Top of RAW DATA

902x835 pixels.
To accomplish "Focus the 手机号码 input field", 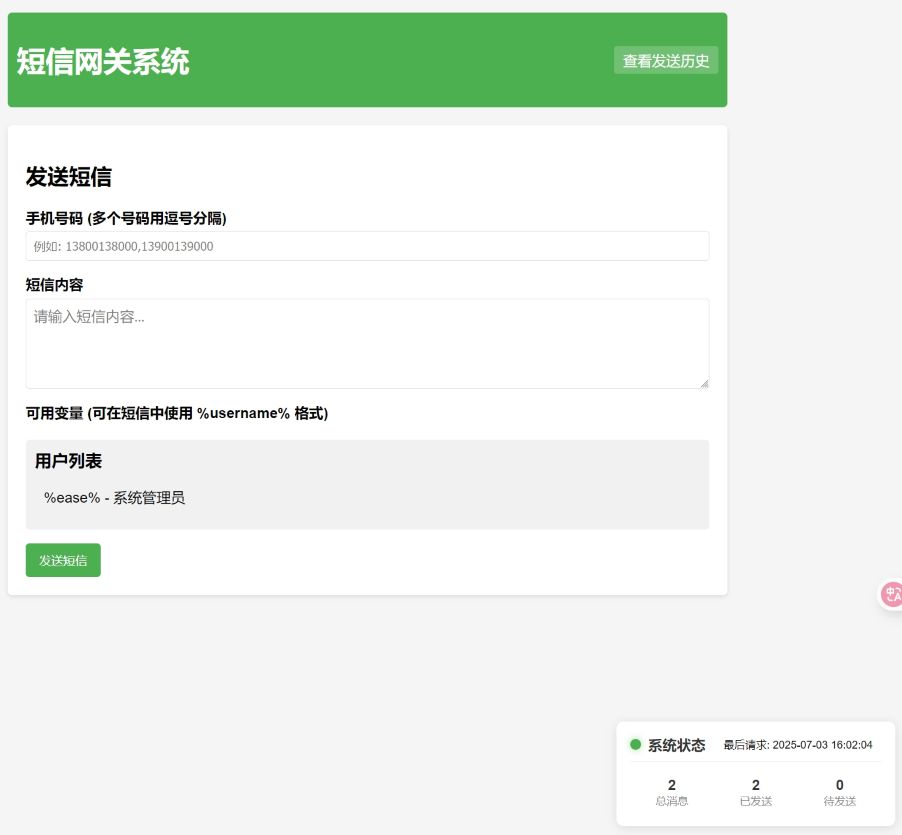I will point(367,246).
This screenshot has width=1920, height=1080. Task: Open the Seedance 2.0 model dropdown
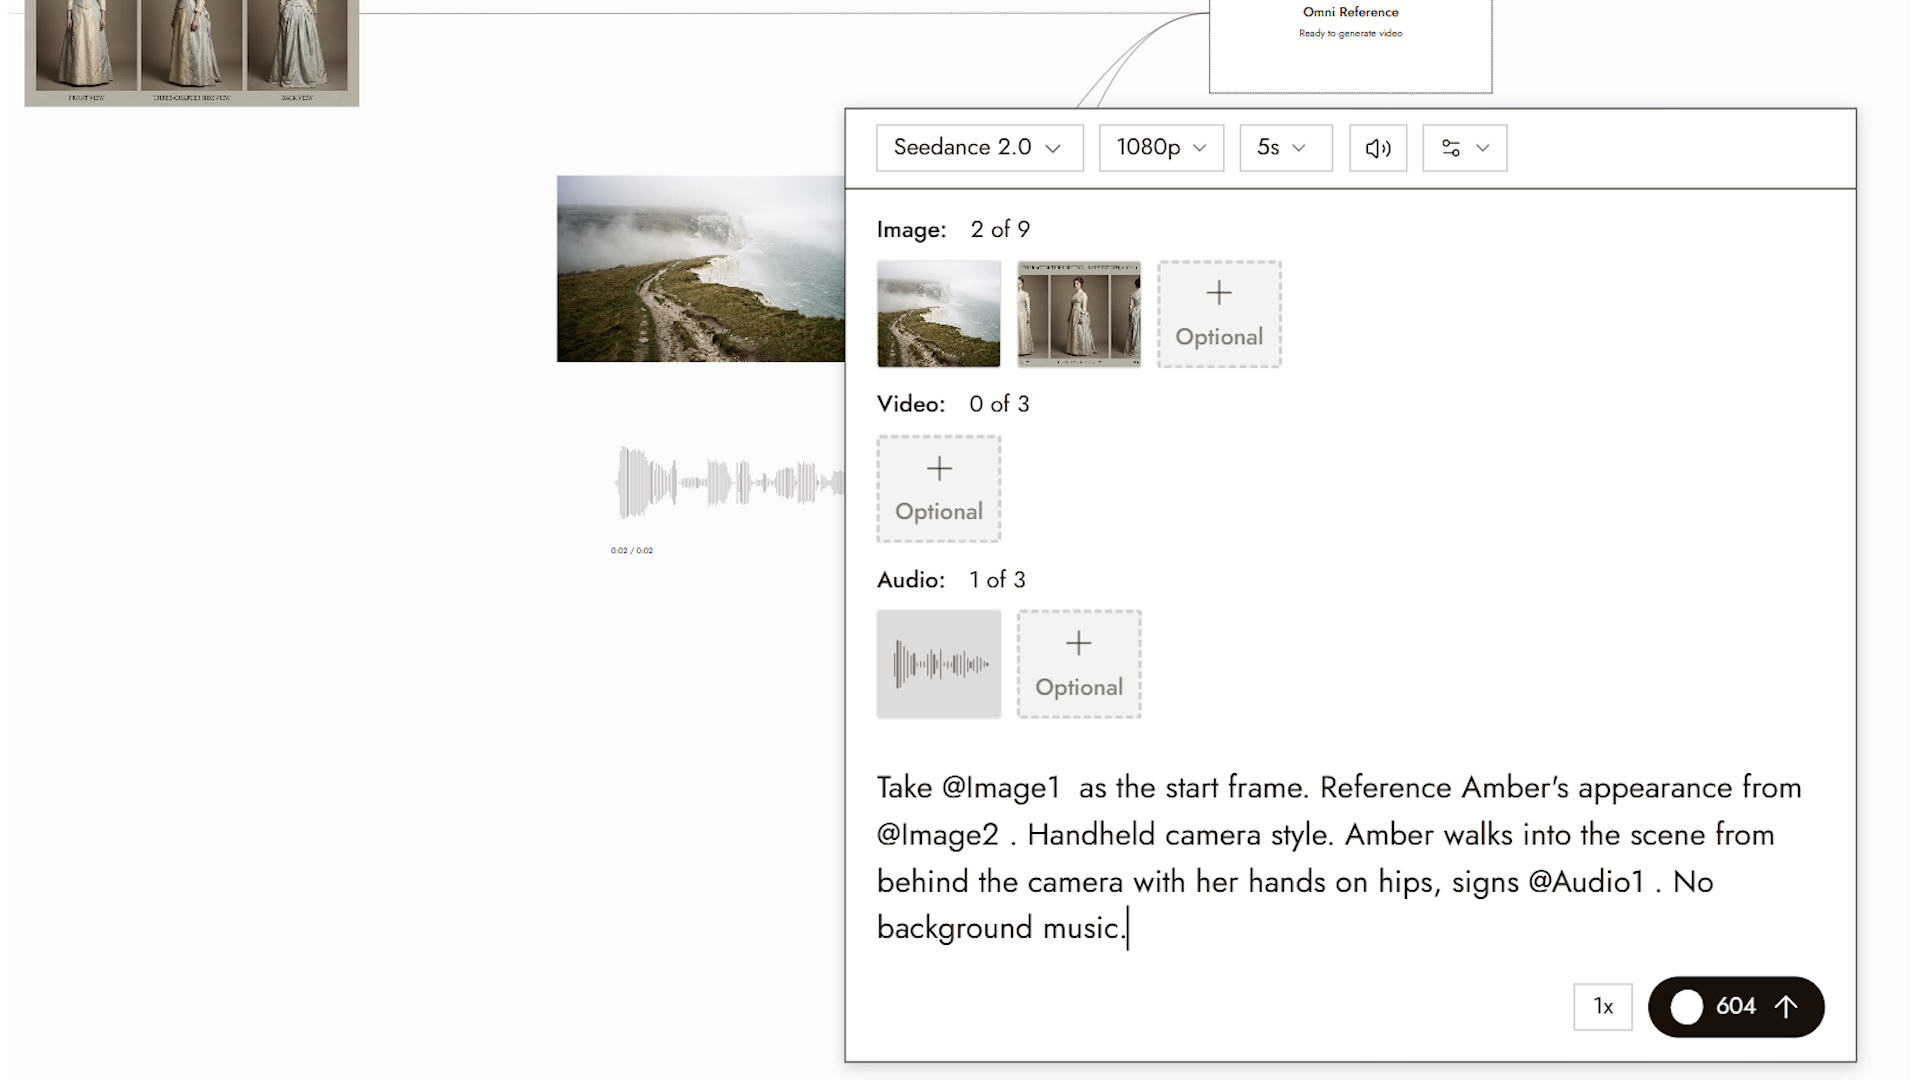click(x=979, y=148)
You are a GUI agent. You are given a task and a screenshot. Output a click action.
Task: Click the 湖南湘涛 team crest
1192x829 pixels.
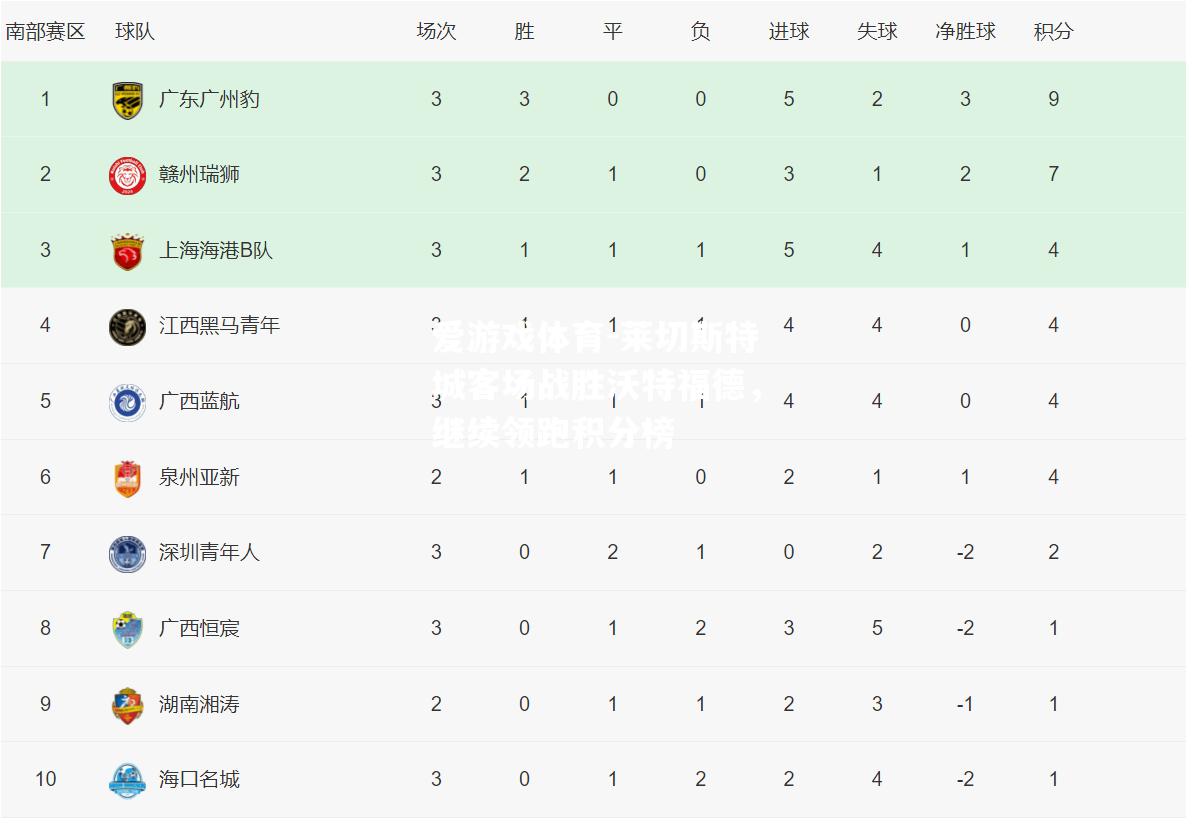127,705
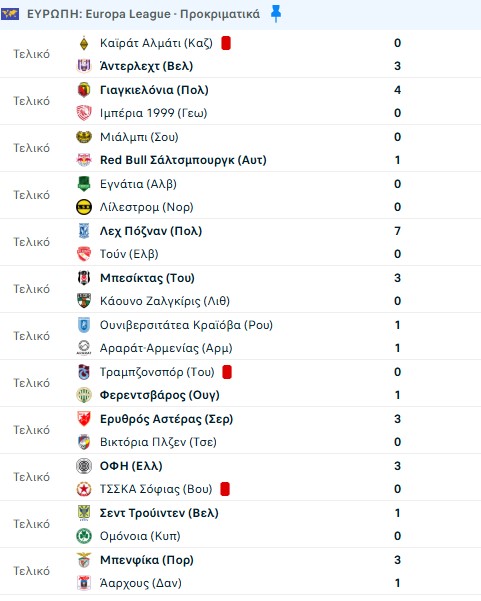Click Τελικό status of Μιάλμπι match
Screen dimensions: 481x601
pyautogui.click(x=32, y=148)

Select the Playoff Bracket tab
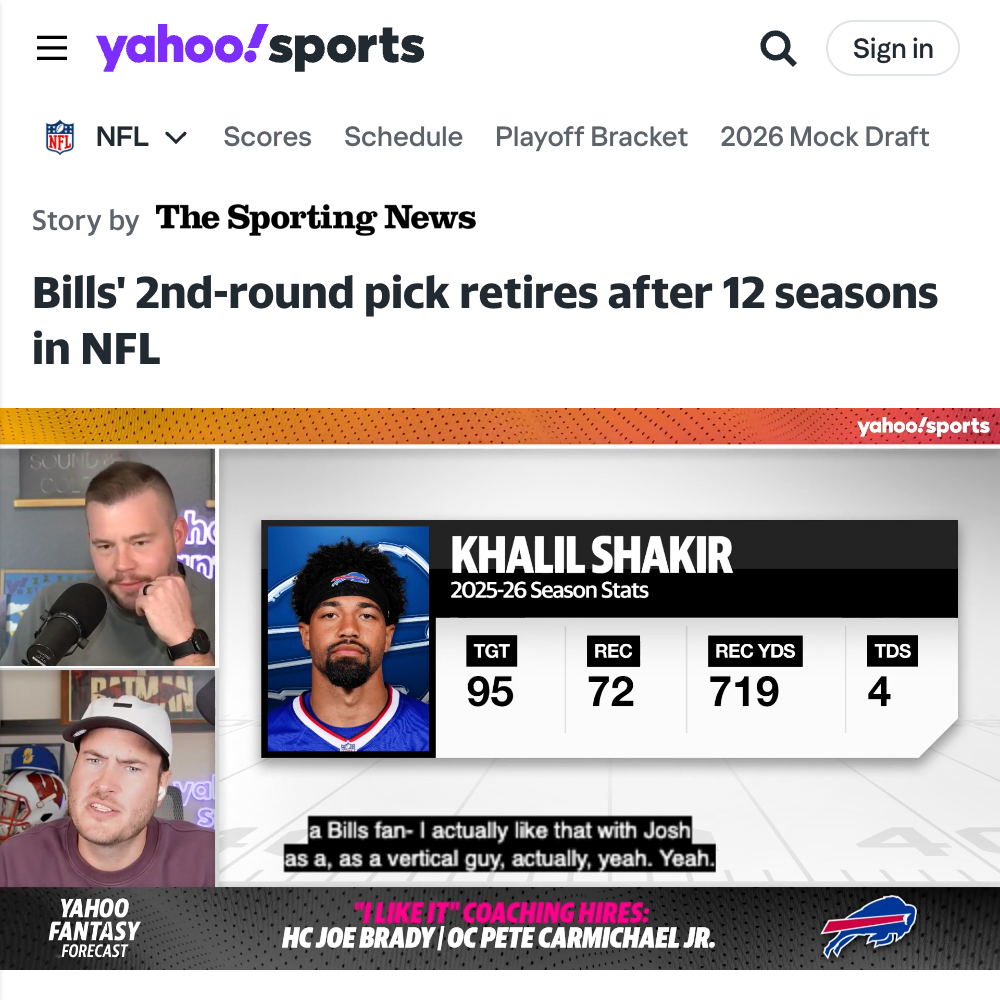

Bottom of RAW DATA

EXERCISE:
The lines from the one containing "Task: Click the 湖南湘涛 team crest" through the end of the data above are to be copied exactly, both ends included, and pictures are to be omitted.

WRITTEN RESPONSE:
Task: Click the 湖南湘涛 team crest
1192x829 pixels.
127,705
Click Τελικό status of Μιάλμπι match
Screen dimensions: 481x601
pyautogui.click(x=32, y=148)

Select the Playoff Bracket tab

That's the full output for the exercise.